On November 19. 2009, Iowa Governor Culver called for state tax agencies overseeing tax credit programs to review them - all 30 of them (click here for press release). The directors of these agencies "will then serve on a panel to review the programs and submit a report to the Governor addressing oversight, accountability, transparency, public reporting, cost-benefit, and which programs should be continued, curtailed, and or eliminated."

Per Governor Culver: "we are reviewing all areas of state spending, including annual state investments in the form of tax credits. It is essential that we evaluate the expense and effectiveness of each tax credit program to ensure that Iowans are receiving an appropriate return on our investment."

This is a post-enactment accountability approach. I think it is good to see the governor remind people that tax credits are a form of spending. In tough budget times, there are calls to cut spending. But not everyone realizes that a good amount of state spending is built into the tax law - deductions, credits and exemptions for certain taxpayers or activities.

The state agencies were to submit their initial reports on the credits they oversee by December 4, 2009. I'm guessing that the goal is to have better information ready soon for the governor and legislators so that they can see if it makes sense in cutting spending to cut some from the tax law.

RadioIowa compiled a list of the credits - here.

Ideally, the governor should also call for a group to look at other tax provisions, such as special deductions and exemptions that like credits, are a form of spending.

Here is a nice letter of support from Joseph Henchman of the Tax Foundation.

What do you think?

Saturday, December 12, 2009

Lowering Corporate Tax Rates

Despite a few years of various elected officials and business groups noting that the US corporate income tax rate is surpassed only by the rate in Japan, the rate remains unchanged.

I've got a short article from the AICPA Corporate Taxation Insider on the background and prospects for lowering the rate.
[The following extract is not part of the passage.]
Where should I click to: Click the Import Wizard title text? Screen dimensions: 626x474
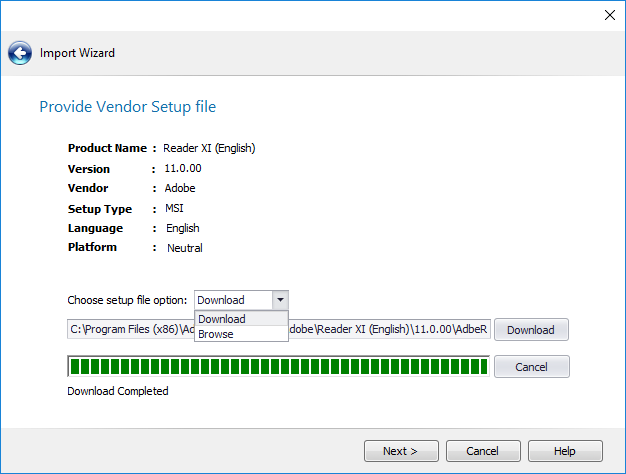coord(77,53)

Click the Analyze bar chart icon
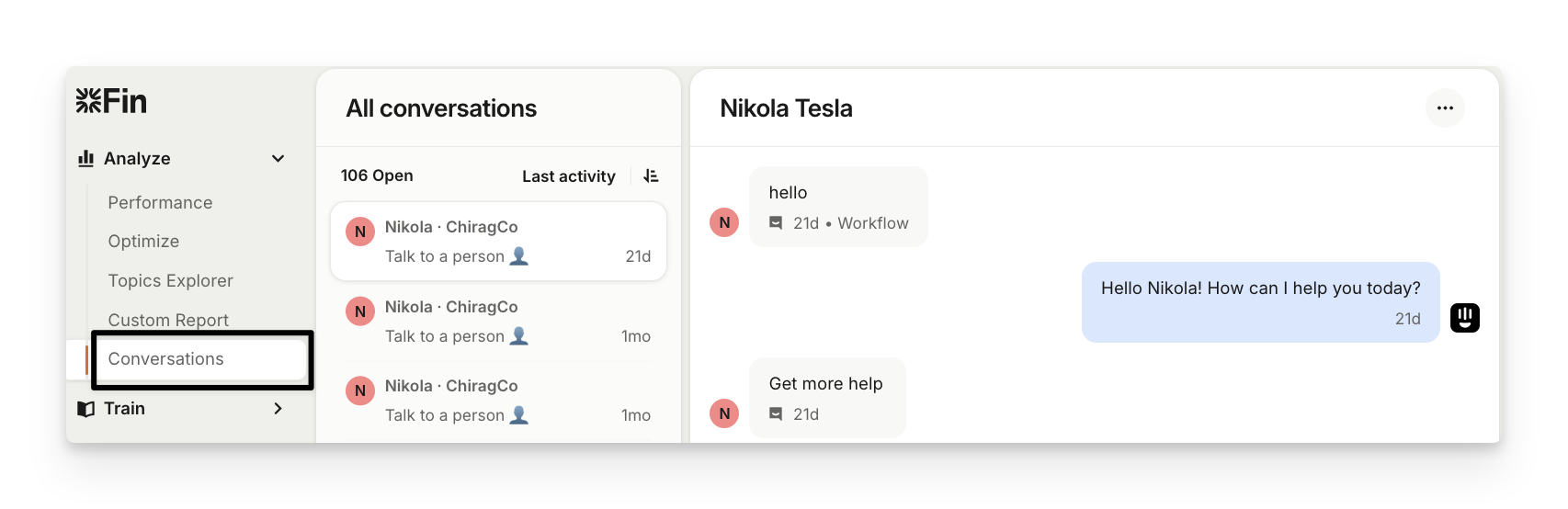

It includes a brief summary of a few proposals offered to lower the rate.

What do you think should be removed from the base, if anything, to help lower the corporate tax rate?
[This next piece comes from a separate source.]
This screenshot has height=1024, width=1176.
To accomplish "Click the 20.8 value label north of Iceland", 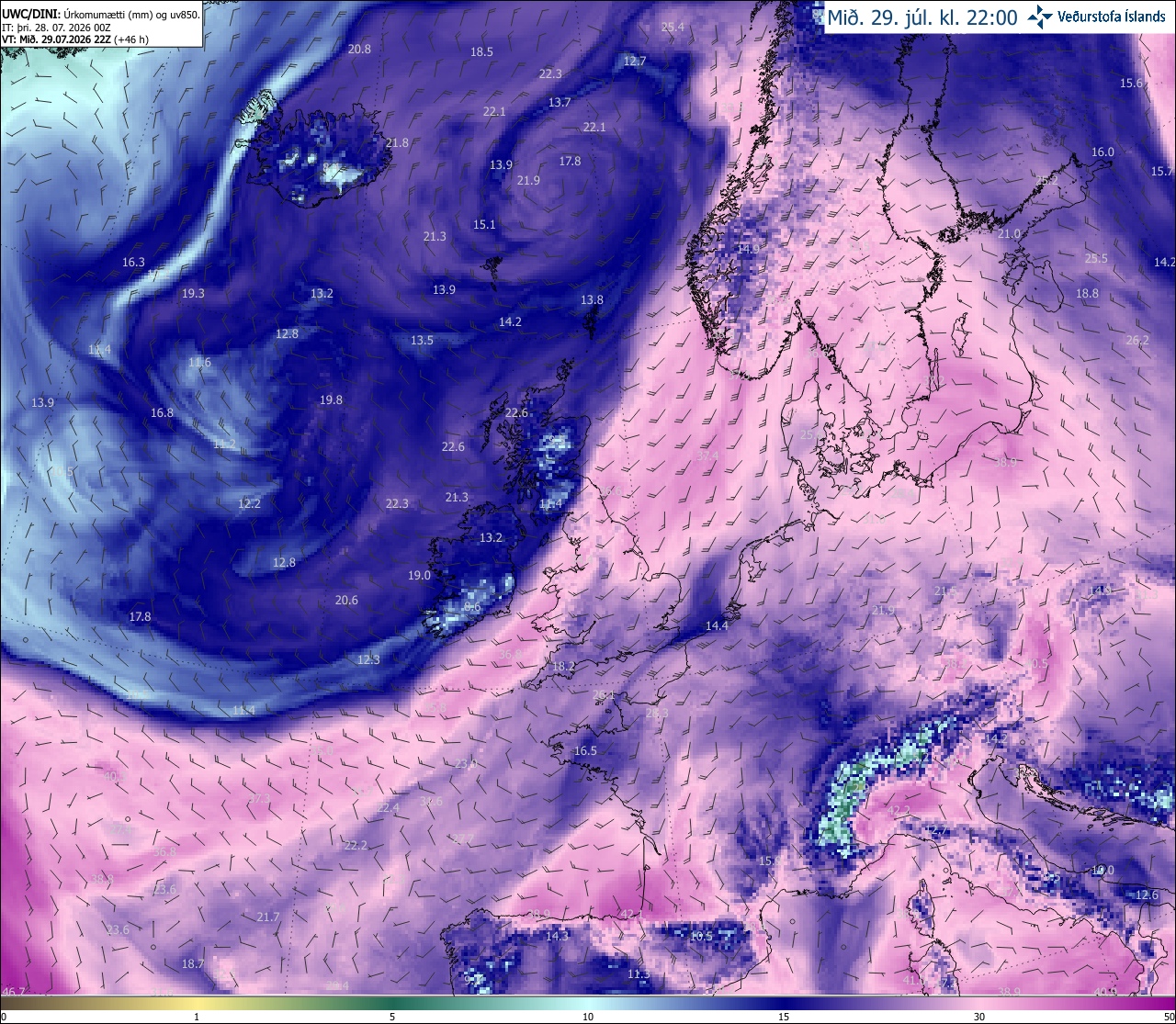I will pyautogui.click(x=360, y=49).
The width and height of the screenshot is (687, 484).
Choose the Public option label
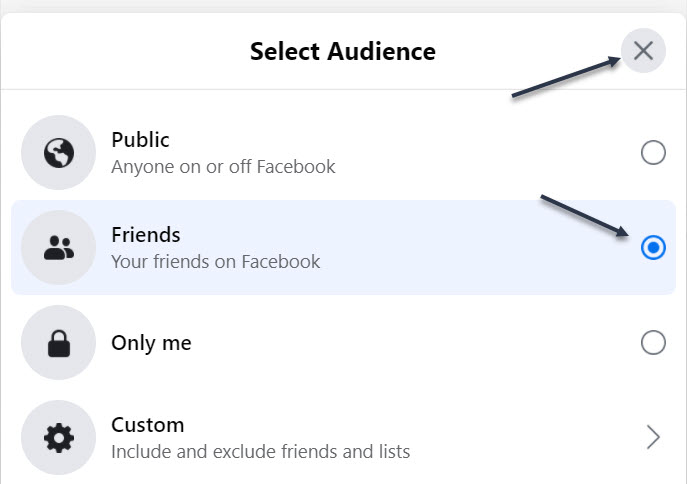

Thursday, December 10, 2009

Interesting Tax Reports of 2009

Every year, the federal governments issues lots of interesting reports. They are from the GAO, CBO, Joint Committee on Taxation, Treasury Inspector General For Tax Administration (TIGTA), National Taxpayer Advocate, and Congressional Research Service. It is far to much to read - but hopefully, Congress is reading them because many point out problems in the law and often have suggestions on how to fix them. Sometimes, the recommendations are for the IRS.

Here is an example of an interesting (alarming) finding from a report by TIGTA of August 2009: A good number of individuals receiving a Form 1098 on mortgage interest expense are non-filers or reporting less income than would support the mortgage interest amount. TIGTA estimates that roughly 136,000 taxpayers likely owe about $1.4 billion and recommended that the IRS make better use of Form 1098 in finding non-compliance.

For a link to that report and a summary of several other interesting reports, I've got a short article in the AICPA Tax Insider this month - here.

What do you think? Any other government taxation report you'd like to note? Thanks.

Tuesday, December 8, 2009

Temporary or Permanent - Which Is Better?

The Joint Committee on Taxation notes that 73 provisions in the federal tax law expire at 12/31/09 (JCX-20-09). These include:

  • Personal tax credits allowable against AMT
  • Increased personal exemption amount for AMT
  • Additional standard deduction for state and local real property taxes
  • Above-the-line deduction for qualified tuition and related expenses (§222)
  • Exclusion of unemployment compensation benefits from gross income
  • Refundable credit for government retirees
  • Increased §179 expensing to $250,000/$800,000
  • New markets tax credit
  • R&D credit
  • Add’l 50% first year depreciation
  • Credit for construction of new energy efficient homes (§45L)
  • FUTA surtax of 0.2 percent
  • 65% subsidy for payment of COBRA health care coverage continuation premiums

While there have been numerous bills introduced that extend just one expiring provision, such as the research tax credit or the special deduction for teacher supplies, we only just yesterday, saw a bill that extends many of the provisions and is promoted as revenue neutral. That bill, H.R. 4213, introduced by House Ways & Means Chairman Rangel, is projected to cost about $30 billion but has offsets. The bill is 110 pages long! The offsets:

  • Foreign Account Tax Compliance Act of 2009 (H.R. 3933 & S.1934)
  • Tax carried interest as ordinary income

The bill also calls for the Joint Committee on Taxation to submit report on each extended provision by 11/30/10.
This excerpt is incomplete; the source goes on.